Given entries =>

★ ★ ★

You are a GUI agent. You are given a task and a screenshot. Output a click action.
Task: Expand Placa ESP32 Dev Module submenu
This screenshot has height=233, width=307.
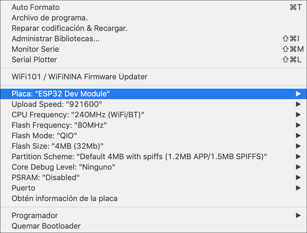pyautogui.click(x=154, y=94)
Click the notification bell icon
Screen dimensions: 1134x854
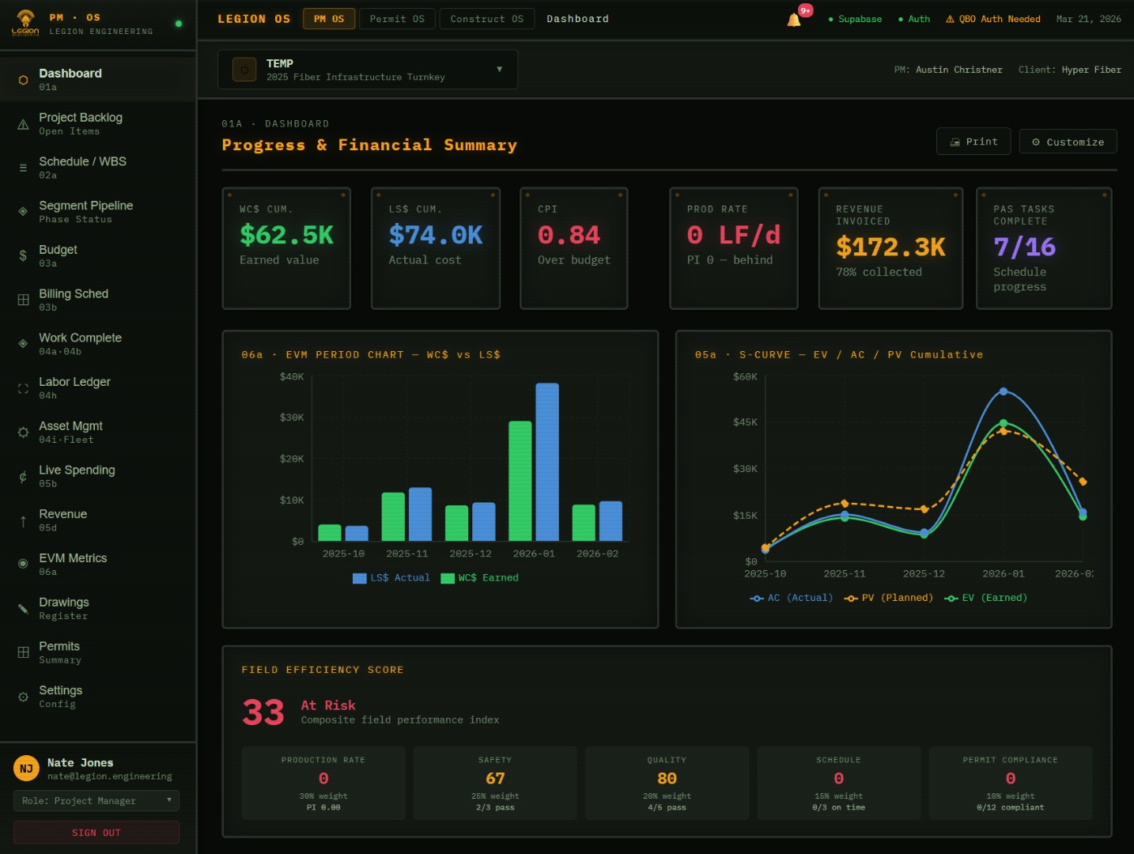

★ ★ ★

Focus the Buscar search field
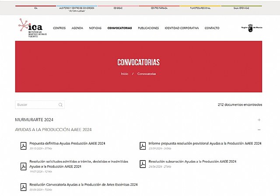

★ ★ ★

Exercise aim =>
With the pictures omitted, copy the entries above exactly from the line containing "This screenshot has height=233, width=307." through the line containing "Screen dimensions: 1134x854", both lines included.

Answer box =>
This screenshot has height=233, width=307.
pyautogui.click(x=154, y=94)
Click the notification bell icon
Screen dimensions: 1134x854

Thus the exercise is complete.